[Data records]
▼

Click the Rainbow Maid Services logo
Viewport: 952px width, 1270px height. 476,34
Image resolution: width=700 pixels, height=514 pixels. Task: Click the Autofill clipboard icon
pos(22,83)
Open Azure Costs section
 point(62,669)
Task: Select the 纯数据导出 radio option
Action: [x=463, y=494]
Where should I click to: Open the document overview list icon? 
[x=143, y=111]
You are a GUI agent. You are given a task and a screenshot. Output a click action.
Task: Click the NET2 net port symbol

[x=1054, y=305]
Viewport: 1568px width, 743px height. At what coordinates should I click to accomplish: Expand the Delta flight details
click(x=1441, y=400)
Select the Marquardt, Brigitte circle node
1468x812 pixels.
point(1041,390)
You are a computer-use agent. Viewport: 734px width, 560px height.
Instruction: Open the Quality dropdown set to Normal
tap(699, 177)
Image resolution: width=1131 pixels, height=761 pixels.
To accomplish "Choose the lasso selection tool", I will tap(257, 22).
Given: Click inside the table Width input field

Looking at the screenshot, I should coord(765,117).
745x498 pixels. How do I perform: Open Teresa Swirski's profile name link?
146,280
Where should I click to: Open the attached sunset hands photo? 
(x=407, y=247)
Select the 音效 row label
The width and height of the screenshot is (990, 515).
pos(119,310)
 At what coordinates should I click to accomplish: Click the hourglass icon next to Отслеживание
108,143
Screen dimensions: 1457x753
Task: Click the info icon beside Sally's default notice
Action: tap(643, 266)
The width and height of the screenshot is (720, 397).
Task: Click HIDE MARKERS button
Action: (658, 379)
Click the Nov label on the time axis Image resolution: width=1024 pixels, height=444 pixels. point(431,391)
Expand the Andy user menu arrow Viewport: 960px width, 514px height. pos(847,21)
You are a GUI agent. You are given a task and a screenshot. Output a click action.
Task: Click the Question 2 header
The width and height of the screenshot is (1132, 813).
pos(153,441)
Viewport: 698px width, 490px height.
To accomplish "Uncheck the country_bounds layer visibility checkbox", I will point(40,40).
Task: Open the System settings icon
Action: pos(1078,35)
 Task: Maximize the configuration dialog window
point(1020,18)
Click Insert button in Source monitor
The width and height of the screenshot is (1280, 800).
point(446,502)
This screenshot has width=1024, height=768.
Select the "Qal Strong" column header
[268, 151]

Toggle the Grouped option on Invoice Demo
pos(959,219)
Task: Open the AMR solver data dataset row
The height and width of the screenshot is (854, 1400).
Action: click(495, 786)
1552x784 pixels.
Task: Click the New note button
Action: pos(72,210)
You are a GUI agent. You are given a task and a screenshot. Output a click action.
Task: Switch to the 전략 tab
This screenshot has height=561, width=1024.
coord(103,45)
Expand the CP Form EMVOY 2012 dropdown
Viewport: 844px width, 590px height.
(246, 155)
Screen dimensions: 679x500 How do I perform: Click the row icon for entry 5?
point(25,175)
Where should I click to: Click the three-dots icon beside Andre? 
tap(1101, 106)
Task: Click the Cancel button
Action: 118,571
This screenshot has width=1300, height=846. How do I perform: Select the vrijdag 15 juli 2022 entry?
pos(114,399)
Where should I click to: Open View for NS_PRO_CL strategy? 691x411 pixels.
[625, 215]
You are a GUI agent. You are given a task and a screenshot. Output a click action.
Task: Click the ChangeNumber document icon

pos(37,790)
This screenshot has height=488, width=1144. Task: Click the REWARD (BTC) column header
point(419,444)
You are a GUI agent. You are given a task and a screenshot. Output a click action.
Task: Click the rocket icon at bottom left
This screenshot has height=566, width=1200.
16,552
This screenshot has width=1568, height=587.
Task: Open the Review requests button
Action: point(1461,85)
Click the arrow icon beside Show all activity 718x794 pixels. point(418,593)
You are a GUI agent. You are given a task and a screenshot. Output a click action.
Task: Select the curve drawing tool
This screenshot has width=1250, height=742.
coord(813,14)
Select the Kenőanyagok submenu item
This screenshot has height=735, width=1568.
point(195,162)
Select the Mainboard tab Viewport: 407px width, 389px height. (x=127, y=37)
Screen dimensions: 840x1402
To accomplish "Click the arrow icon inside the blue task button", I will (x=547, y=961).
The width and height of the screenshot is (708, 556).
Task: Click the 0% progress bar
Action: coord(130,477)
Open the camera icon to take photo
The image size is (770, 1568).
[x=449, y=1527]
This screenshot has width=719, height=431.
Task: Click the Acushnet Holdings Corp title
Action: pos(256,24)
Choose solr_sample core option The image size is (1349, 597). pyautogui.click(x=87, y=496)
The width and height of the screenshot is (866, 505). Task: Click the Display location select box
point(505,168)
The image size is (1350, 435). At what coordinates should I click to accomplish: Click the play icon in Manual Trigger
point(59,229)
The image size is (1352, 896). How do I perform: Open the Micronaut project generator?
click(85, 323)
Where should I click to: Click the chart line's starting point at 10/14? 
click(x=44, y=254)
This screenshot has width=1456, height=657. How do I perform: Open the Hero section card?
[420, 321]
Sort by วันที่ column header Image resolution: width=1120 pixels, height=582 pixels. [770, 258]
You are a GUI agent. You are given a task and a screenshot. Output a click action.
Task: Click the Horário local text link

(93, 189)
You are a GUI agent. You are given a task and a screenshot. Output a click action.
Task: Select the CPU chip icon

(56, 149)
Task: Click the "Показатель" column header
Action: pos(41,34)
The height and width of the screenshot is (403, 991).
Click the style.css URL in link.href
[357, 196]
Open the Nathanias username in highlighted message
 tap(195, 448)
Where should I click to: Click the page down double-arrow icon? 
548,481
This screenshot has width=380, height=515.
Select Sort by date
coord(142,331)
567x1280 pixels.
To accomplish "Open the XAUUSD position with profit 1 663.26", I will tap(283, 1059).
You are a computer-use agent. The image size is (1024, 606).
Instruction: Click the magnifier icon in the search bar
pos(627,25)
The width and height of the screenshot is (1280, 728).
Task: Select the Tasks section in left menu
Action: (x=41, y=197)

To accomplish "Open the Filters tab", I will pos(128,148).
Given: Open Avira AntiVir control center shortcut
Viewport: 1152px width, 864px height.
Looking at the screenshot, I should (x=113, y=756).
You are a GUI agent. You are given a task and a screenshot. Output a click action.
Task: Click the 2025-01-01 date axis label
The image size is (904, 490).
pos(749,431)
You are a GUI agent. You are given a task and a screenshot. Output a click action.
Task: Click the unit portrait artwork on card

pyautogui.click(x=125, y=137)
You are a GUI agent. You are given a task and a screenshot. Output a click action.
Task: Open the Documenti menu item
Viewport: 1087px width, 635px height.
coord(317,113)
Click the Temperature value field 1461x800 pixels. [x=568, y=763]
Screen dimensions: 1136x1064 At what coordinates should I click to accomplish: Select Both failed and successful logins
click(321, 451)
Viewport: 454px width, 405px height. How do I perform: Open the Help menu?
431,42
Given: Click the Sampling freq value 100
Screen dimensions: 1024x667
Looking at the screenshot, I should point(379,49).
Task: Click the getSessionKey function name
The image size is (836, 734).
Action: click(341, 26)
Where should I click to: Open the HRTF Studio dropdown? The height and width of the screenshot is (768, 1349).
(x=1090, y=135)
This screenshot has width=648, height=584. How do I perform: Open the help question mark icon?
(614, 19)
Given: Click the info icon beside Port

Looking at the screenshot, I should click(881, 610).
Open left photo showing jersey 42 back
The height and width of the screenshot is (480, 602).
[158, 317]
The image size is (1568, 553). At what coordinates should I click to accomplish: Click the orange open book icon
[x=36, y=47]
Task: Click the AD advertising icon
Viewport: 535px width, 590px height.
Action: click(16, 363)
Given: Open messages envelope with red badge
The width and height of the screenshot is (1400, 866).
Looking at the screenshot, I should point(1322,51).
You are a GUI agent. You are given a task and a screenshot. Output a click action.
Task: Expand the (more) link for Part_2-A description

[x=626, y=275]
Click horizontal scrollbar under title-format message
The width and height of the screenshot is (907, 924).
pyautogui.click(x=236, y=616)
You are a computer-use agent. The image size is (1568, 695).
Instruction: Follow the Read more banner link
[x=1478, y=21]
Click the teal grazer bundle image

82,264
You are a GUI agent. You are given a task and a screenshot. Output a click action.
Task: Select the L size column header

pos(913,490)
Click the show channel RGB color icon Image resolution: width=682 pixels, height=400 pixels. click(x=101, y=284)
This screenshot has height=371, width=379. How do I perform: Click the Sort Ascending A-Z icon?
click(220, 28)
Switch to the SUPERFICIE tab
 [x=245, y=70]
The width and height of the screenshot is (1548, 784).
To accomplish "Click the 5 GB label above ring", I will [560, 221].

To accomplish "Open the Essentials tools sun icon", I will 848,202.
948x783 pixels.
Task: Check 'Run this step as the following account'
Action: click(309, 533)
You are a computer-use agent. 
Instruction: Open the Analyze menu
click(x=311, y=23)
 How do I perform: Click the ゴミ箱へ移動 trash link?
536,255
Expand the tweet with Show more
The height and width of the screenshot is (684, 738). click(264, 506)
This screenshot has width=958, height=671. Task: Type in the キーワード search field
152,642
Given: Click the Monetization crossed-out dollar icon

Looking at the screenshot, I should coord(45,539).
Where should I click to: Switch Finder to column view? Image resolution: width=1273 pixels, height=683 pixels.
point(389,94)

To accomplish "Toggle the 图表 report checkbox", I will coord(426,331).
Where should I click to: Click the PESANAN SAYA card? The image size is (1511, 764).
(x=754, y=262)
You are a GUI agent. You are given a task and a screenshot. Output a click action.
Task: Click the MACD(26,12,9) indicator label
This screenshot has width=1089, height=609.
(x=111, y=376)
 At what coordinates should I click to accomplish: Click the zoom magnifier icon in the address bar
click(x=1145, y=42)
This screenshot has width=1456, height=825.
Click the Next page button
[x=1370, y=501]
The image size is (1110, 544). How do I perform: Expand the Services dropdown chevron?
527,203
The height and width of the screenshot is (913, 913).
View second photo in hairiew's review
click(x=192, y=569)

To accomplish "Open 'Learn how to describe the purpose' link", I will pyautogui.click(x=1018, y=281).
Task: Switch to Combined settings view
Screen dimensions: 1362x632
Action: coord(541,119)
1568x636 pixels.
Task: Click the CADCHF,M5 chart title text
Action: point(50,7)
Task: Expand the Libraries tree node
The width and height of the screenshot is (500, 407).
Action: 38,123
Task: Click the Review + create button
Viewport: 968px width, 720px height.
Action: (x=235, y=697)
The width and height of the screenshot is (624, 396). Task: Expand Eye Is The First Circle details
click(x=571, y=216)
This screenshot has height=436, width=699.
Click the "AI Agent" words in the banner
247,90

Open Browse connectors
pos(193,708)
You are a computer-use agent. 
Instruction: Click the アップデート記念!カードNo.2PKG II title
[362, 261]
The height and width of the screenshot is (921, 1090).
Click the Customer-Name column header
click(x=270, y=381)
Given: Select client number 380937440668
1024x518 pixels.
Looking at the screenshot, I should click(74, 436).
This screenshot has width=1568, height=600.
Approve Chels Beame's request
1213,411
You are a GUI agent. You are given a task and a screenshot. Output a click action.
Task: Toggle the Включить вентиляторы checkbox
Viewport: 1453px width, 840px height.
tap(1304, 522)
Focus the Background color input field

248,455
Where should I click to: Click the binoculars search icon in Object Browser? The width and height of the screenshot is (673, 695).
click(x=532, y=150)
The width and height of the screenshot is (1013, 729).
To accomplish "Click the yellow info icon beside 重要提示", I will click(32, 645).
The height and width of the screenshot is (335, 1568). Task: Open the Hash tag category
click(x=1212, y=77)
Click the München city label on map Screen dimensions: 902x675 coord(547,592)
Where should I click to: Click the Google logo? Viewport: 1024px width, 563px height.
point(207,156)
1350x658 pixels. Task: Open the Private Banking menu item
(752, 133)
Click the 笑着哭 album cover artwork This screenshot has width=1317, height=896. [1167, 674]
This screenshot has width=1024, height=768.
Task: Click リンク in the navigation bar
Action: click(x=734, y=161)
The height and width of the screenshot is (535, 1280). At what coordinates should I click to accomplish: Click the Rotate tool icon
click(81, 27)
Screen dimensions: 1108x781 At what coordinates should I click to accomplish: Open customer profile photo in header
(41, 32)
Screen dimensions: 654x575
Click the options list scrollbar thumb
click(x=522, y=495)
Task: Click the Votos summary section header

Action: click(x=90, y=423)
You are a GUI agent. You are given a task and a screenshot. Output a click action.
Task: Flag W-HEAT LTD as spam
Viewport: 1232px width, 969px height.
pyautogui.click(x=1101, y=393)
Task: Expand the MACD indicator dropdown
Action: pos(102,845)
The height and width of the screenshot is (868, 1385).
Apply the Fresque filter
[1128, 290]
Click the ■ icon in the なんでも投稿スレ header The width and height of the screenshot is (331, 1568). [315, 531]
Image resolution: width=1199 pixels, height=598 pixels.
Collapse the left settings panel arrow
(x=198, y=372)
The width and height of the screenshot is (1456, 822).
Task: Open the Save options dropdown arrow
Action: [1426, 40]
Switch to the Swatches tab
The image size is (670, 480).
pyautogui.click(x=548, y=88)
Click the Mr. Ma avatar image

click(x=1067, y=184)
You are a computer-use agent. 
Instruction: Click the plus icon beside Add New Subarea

▲

• WHAT TO WORK ON:
Across the data above, how many lines include the word "node"? Give only the number.

• SOLUTION:
2